Internet Kill Switch

Throw the Switch

image - horrortoys.blogspot.com

We’ve got to give Daddy Obama props trying to invoke an “Internet Kill Switch”.

With the my two teenage daughters constantly doing something online, I’ve occasionally implemented the “Internet Kill Switch” at home. The talented and beautiful older daugher is not able to turn in most of her school projects on time during “Show Choir Hell Week”. Mom has to call in to report the kid “unable to come to school”. But then, even after a week that had 20 hours of extra practices,  between text messages and facebook, yet another rehearsal appointment got pulled together in the matter of a minutes. These kids also had video of last Saturday’s performance online by last Sunday afternoon! (footage link here). There’s no end to the uses these young-uns find for their networking.
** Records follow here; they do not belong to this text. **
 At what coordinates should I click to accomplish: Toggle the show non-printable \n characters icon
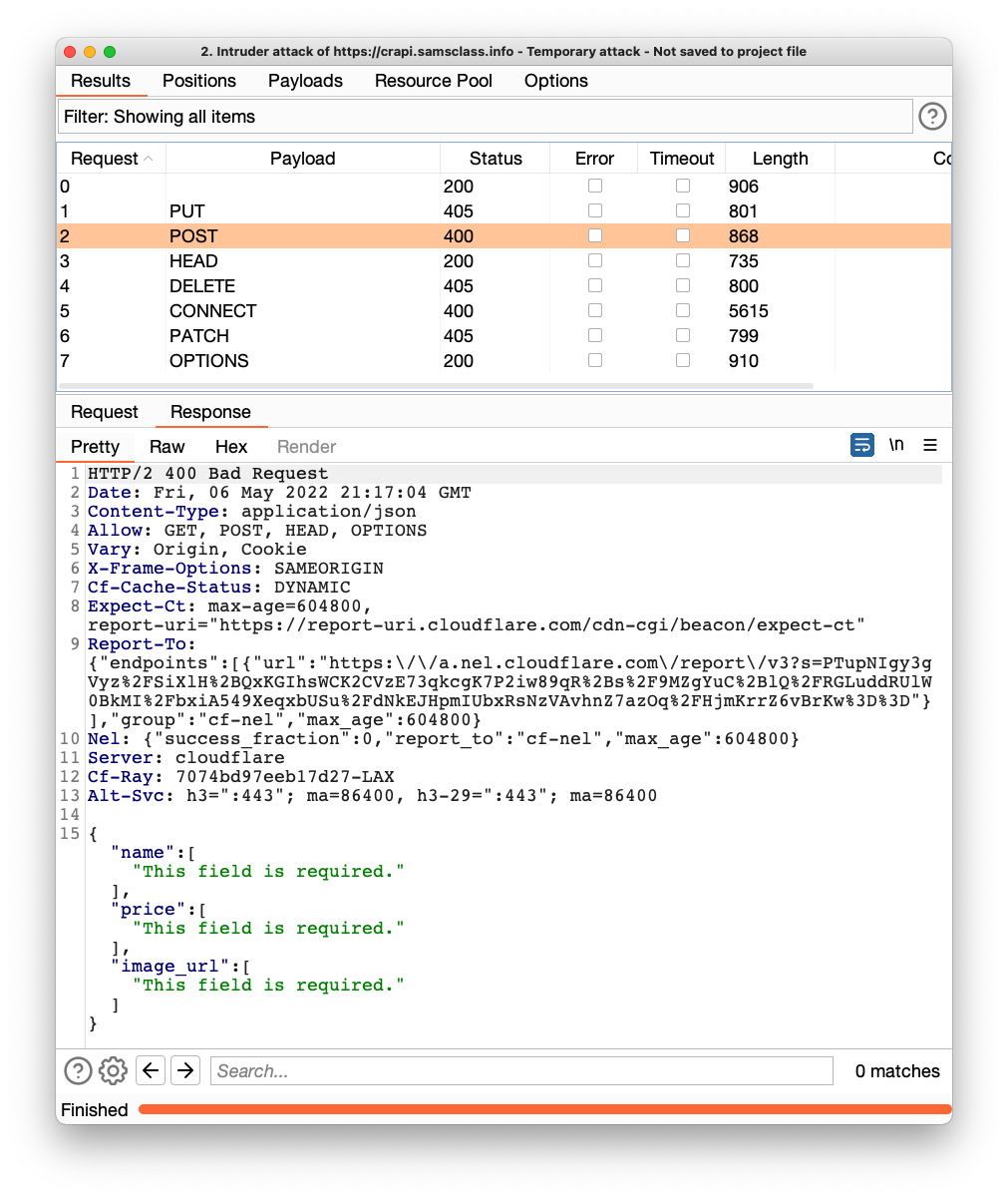pos(896,445)
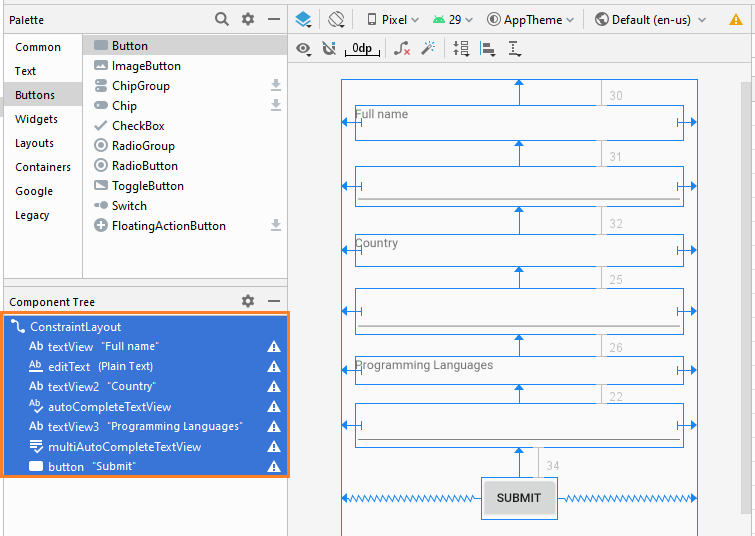Search the Palette with magnifier icon
The height and width of the screenshot is (536, 755).
click(221, 19)
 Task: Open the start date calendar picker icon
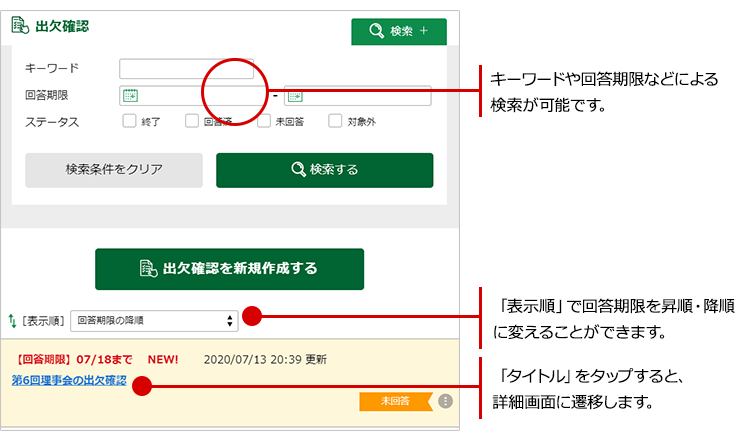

Unfortunately, many of these uses are less than productive. When the slope slips from “research” to “entertainment” and those distracted minutes turn to hours, then action must be taken.  What parent isn’t tempted to provide external forces to persuade their progeny to stay on task? The problem is, where to draw that line in the sand.

Balance Facts and Fun

We want our information to be accurate, educational, engaging, and entertaining. The problem is finding the strike point. How do we meld the parameters to keep reality in the picture. Not the “reality” of reality TV. Not the reality of a political force (Fox News vs PBS or CNBC). Reality that keeps perspective.

There are a couple of ways to go about doing this. It might be that there’s a place for yet another web search engine (or a parameter in someone’s search engine). A parameter that manages the amount of accuracy vs entertainment is involved in a particular piece of web content. It could balance things out for us so that if one search is really fun to read, then the next one steers toward the middle and has more facts and less fluff.

Until we’ve got something like that we could have the kids get up a bit earlier and spend a little time focusing their minds. Start the day with a little yoga, religious study, meditation, quiet preparation. Even something as slight as a few purposeful breaths at the breakfast counter could help. Anything that gets the mind set on the bigger picture and what is really important for each day ahead.

At one point the external forces will be available, but for now, we really need to help our kids stay on task.

What Do We Do For Now?

It goes back to “make it a little easier for someone to do the right thing than the wrong thing and they’ll probably do the right thing”. That’s what we’re trying to do when we threaten to use network censorship on our kids. But it might throw the baby out with the bathwater. Or it might instigate higher levels of revolt. Each of us should think a bit about how we want to respond, not just react.

And back to Obama’s kill switch – here’s an article on what the experts think of the idea.

http://www.techrepublic.com/blog/security/what-the-experts-think-about-the-viability-of-an-internet-kill-switch/5034?tag=nl.e101

I wonder how the First Daddy focuses his mind for each day ahead?